EXTRAIT »
'''
“La crise économique et sociale que traverse le pays trouve ses racines dans un échec politique patent”, estime l’ancien gouverneur de la Banque centrale de Tunisie (BCT), Mustapha Kamel Nabli, lors d’un débat organisé récemment sur son essai “J’y crois toujours, au-delà de la débâcle… une Tunisie démocratique et prospère ” (Sud Edition, 2019).
“L’explication de cet échec réside d’abord dans la nature de la jeune démocratie qui a mis au pouvoir des personnes inexpérimentées, non préparées pour gérer une économie en transition. Certes, les observateurs étrangers font remarquer que le pays a relativement bien réussi sa transition démocratique, mais on ne peut pas réussir sur un seul plan et échouer dans les domaines économique et social, car les deux réussites sont étroitement liées”, a-t-il indiqué.
Pour Nabli, “trois faits importants ont marqué le cours des événements, à savoir l’arrêt de la production du phosphate et la paralysie de toutes les activités qui en dépendent, l’effondrement du secteur de l’énergie et les coups portés au tourisme par les attentats terroristes. Il s’agit de trois secteurs sinistrés”.
Il rappelle que l’année 2013 a marqué un tournant pour le pays, car c’est à partir de cette date que la Tunisie est entrée dans le cycle infernal de l’endettement, notamment en recourant au FMI : un signe annonciateur d’une crise financière inévitable.
En 2014, la situation s’est encore détériorée à cause des attentats politiques et d’une vive tension sociale. Après l’élaboration de la nouvelle Constitution et les élections d’une nouvelle classe politique, l’année 2015 promettait une amélioration de la situation sur tous les plans, mais il n’en fut rien. Bien au contraire, la Tunisie est entrée dans une nouvelle crise politique difficile à gérer, qui eut pour conséquence la fin de toute confiance dans l’élite dirigeante ainsi qu’une aggravation de la situation économique.
'''
CONSIGNES »
A. D'après l'extrait, à partir de quelle année la Tunisie est-elle entrée dans le cycle de l'endettement ?
B. Recopiez le passage de l'extrait qui commence aux mots « Il rappelle que » et s'arrête après « crise financière inévitable. ».
Appuyez-vous uniquement sur l'extrait.

LISTE DES LIGNES »
'''
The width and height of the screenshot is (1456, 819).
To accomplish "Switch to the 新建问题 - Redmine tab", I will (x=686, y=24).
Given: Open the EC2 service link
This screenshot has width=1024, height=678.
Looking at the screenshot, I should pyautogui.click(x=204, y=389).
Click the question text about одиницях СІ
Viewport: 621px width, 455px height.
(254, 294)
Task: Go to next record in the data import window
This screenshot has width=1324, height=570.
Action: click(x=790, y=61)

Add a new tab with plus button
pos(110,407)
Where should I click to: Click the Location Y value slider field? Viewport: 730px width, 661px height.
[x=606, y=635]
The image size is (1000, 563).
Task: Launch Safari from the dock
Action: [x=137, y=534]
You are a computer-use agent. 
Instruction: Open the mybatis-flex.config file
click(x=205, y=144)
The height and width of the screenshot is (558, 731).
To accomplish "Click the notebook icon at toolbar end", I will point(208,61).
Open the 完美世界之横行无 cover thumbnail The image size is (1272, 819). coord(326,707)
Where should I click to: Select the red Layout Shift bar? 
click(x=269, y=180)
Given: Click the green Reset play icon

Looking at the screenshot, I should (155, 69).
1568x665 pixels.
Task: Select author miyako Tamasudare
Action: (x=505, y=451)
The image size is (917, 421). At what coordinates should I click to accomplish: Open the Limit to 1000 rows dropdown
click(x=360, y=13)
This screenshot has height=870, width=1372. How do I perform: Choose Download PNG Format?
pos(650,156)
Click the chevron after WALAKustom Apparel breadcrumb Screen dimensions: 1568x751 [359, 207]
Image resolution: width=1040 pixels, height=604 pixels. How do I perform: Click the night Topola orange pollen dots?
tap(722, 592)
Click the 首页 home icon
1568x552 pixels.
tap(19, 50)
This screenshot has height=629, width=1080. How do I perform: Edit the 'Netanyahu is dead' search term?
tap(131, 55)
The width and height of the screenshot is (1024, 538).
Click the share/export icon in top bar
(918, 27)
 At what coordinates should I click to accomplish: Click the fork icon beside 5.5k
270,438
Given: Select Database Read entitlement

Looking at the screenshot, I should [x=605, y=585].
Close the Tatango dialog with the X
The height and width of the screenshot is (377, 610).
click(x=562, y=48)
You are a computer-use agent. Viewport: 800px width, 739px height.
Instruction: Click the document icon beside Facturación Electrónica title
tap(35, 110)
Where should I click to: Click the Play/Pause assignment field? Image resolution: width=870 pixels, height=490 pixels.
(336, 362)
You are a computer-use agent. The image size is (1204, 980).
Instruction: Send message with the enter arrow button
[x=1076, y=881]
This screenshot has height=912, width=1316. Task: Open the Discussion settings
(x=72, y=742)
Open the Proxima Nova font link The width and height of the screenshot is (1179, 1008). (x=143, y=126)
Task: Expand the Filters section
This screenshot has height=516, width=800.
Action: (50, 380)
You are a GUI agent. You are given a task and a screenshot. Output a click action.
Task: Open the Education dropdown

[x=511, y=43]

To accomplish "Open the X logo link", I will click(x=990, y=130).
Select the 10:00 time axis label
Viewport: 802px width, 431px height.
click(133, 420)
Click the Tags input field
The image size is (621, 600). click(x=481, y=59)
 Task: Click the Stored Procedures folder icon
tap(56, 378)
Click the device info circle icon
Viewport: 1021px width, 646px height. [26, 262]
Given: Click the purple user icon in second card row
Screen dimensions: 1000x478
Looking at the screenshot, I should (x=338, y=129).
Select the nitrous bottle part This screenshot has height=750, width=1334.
'''
RÉPONSES PAR CONSIGNE »
A. À partir de 2013.

B.
Il rappelle que l’année 2013 a marqué un tournant pour le pays, car c’est à partir de cette date que la Tunisie est entrée dans le cycle infernal de l’endettement, notamment en recourant au FMI : un signe annonciateur d’une crise financière inévitable.